Create a class that inherits Migration, then implement Migrate. You can run any SQL and execute multiple statements per step.

public sealed class UserMigration_1_2() : Migration(1, 2)
{
    public override void Migrate(DbConnection connection)
    {
        using var cmd = connection.CreateCommand();
        cmd.CommandText = \"ALTER TABLE users ADD COLUMN status TEXT DEFAULT 'active'\";
        cmd.ExecuteNonQuery();
    }
}

Add the migration to the builder via AddMigrations. Migrations are executed in order and must form a continuous chain (1→2, 2→3, ...).

Auto migrations

Mark your database with [AutoMigration] attributes for version jumps. You can include an optional IAutoMigrationSpec for declarative tweaks and post-migrate hooks.

[Database(Version = 3, Entities = new[] { typeof(User) })]
[AutoMigration(From = 1, To = 2, Spec = typeof(UserTableSpec))]
[AutoMigration(From = 2, To = 3)]
public abstract class UserDatabase : RoomDatabase
{
    protected UserDatabase(IDatabaseProvider provider, ILogger? logger = null) : base(provider, logger) { }
}

[RenameTable(FromTableName = \"old_users\", ToTableName = \"users\")]
[DeleteColumn(TableName = \"users\", ColumnName = \"legacy_flag\")]
public sealed class UserTableSpec : IAutoMigrationSpec
{
    [ColumnRename(TableName = \"users\", FromColumnName = \"full_name\", ToColumnName = \"name\")]
    public string UsersTable => \"users\";

    public void OnPostMigrate(SqliteConnection connection)
    {
        using var cmd = connection.CreateCommand();
        cmd.CommandText = \"UPDATE users SET status='active' WHERE status IS NULL\";
        cmd.ExecuteNonQuery();
    }
}

Auto migrations are emitted at build time and executed before manual migrations that start at the same version.

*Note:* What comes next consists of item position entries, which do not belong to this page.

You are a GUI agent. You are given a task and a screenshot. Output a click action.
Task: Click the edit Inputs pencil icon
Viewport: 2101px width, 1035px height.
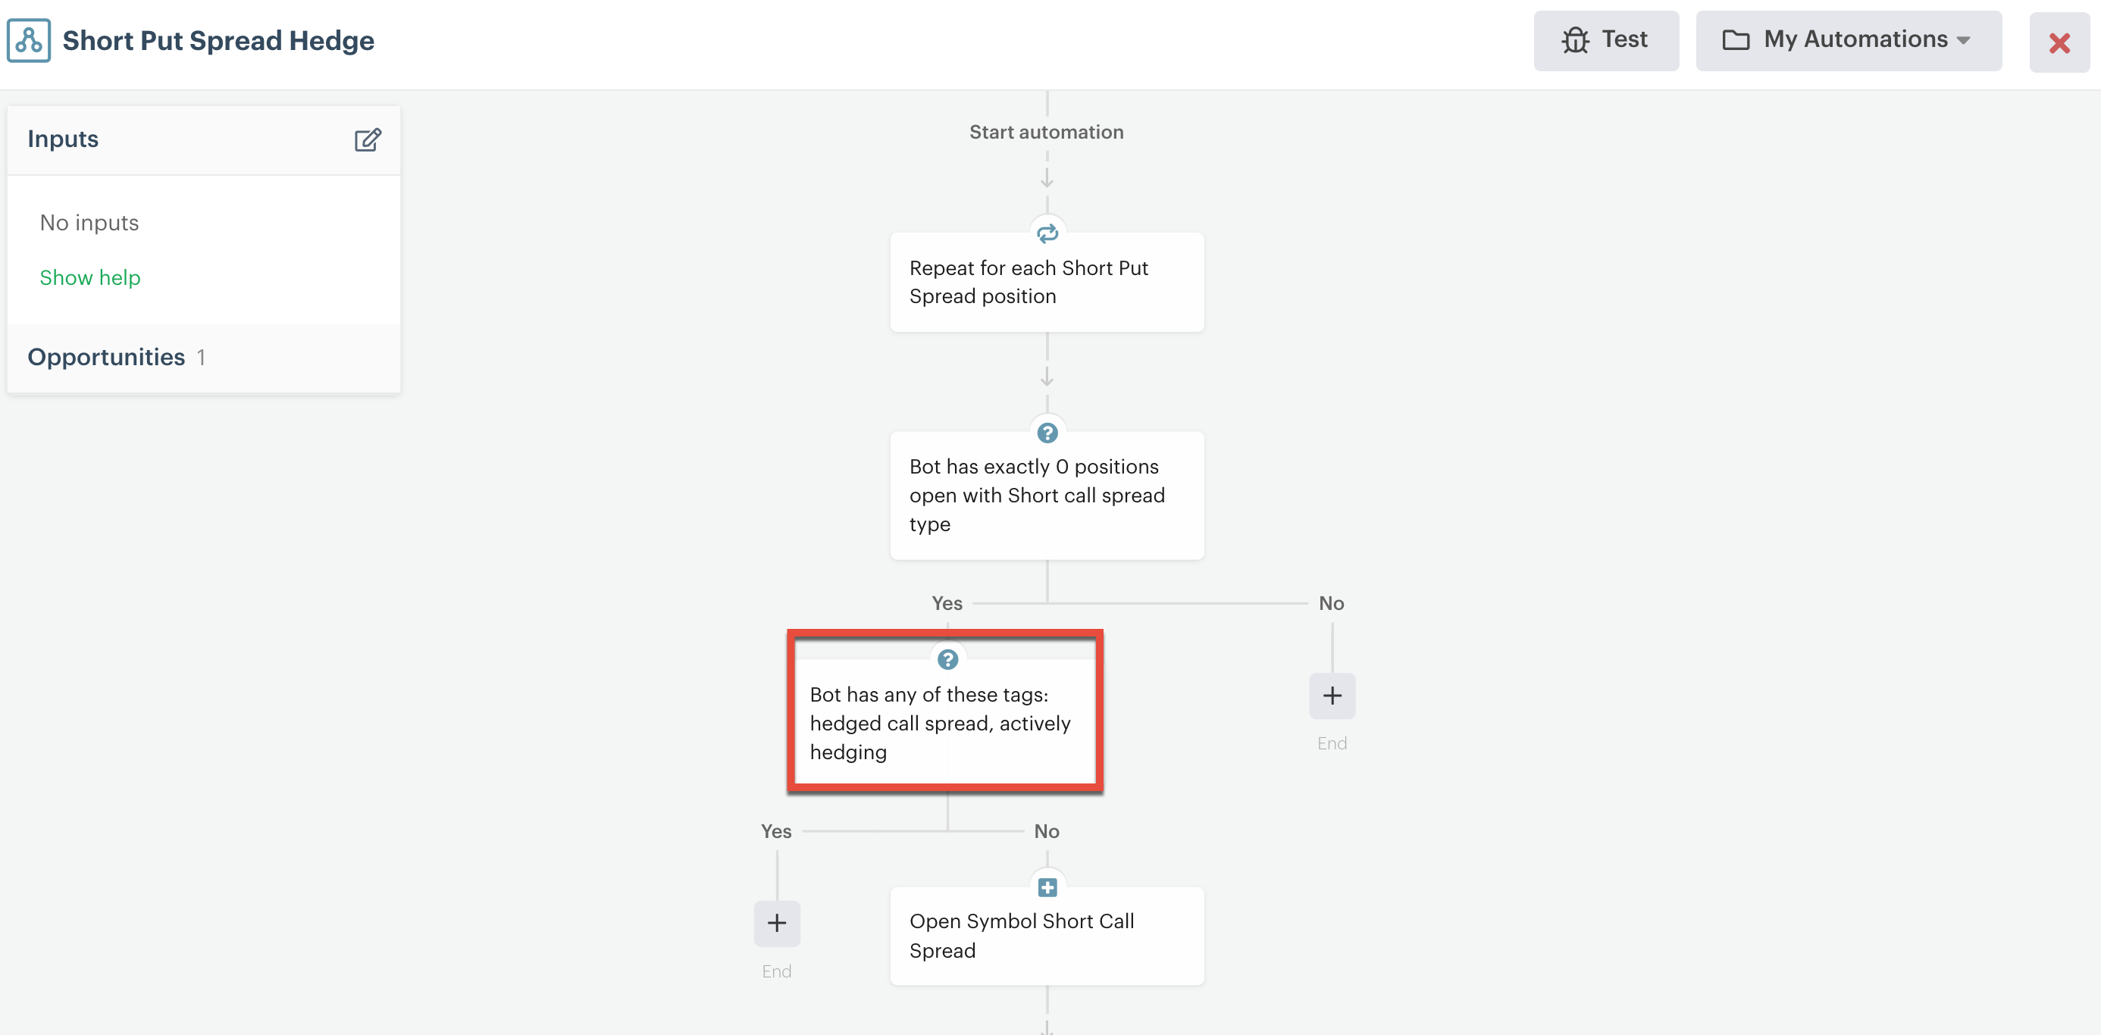tap(367, 139)
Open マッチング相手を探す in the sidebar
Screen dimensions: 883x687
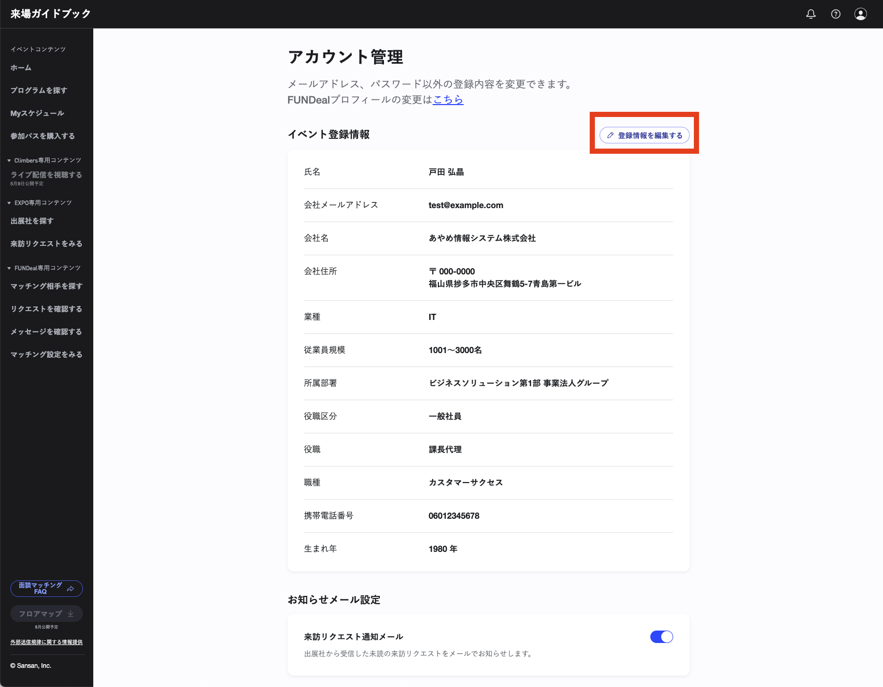(47, 286)
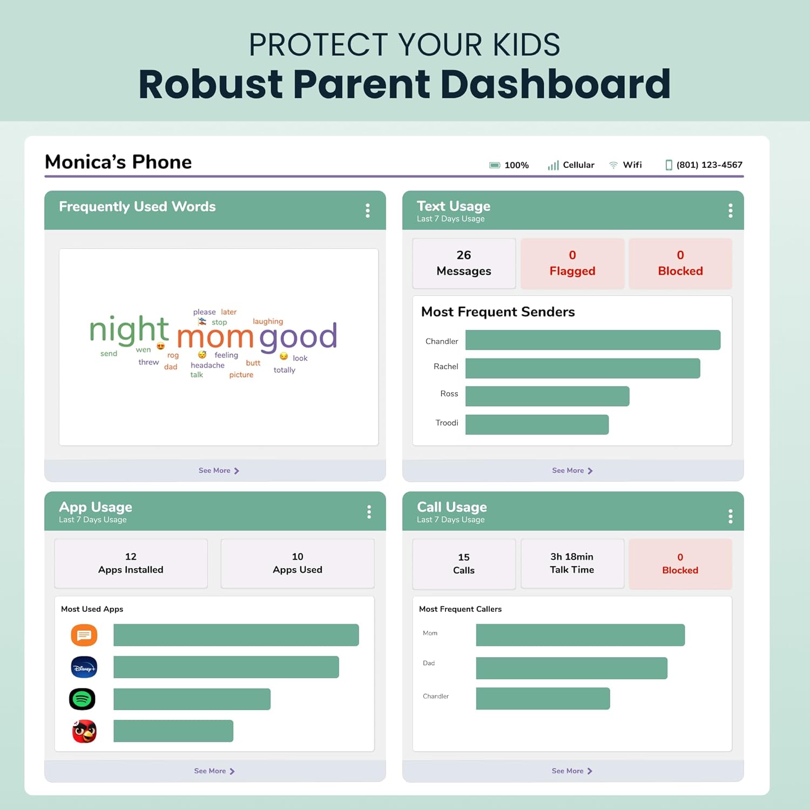This screenshot has height=810, width=810.
Task: Expand See More under App Usage
Action: [214, 771]
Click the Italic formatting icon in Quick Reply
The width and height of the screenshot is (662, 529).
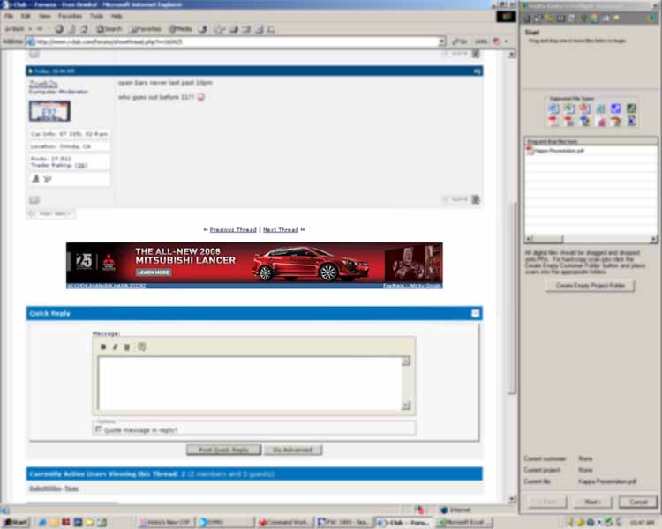click(x=115, y=347)
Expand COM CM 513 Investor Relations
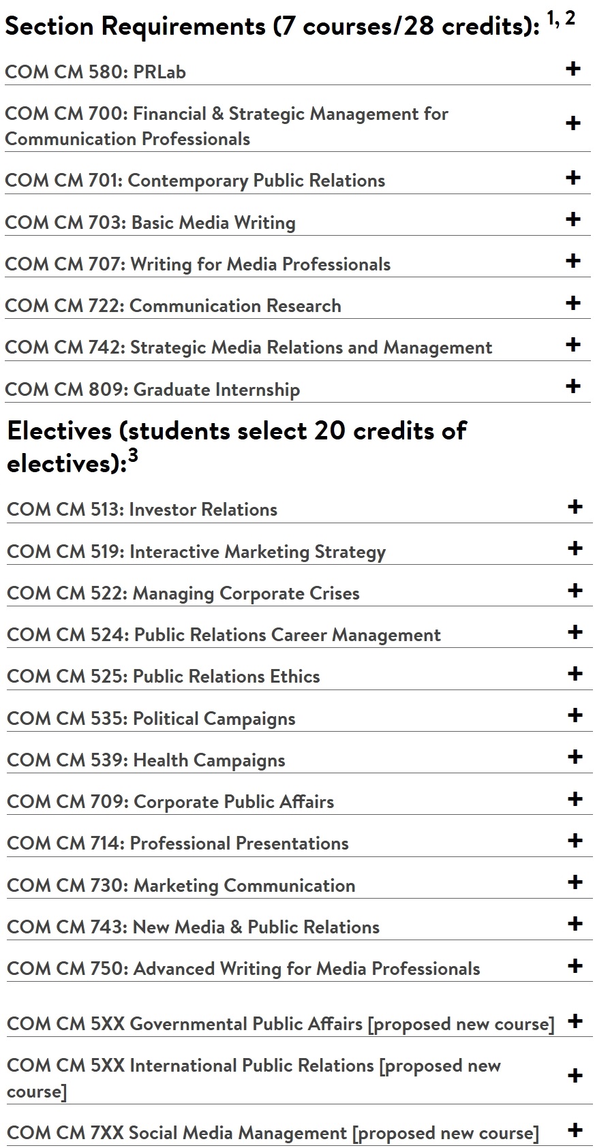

Fallback to destructive migration

For local development or test environments you can allow destructive downgrades if no matching migration chain exists.

var db = RoomDatabase.Builder()
    .UseSqlite(\"app.db\")
    .FallbackToDestructiveMigration()
    .Build();

When enabled, RoomSharp drops user tables and recreates them from entity metadata, then resets __room_metadata. Use cautiously and avoid in production.

Callbacks and diagnostics

  • MigrationManager.ApplyMigrations logs each migration step; provide an ILogger to see details.
  • RoomDatabase.OnCreate and OnMigrate callbacks receive a flag indicating if a destructive migration occurred.
  • You can query db.GetCurrentVersion() to inspect the stored schema version.
Tips:
  • Keep versions contiguous—no gaps between StartVersion and EndVersion.
  • Run destructive fallback only in non-production environments.
  • Use auto migrations for schema shape changes, manual migrations for data backfills or complex SQL.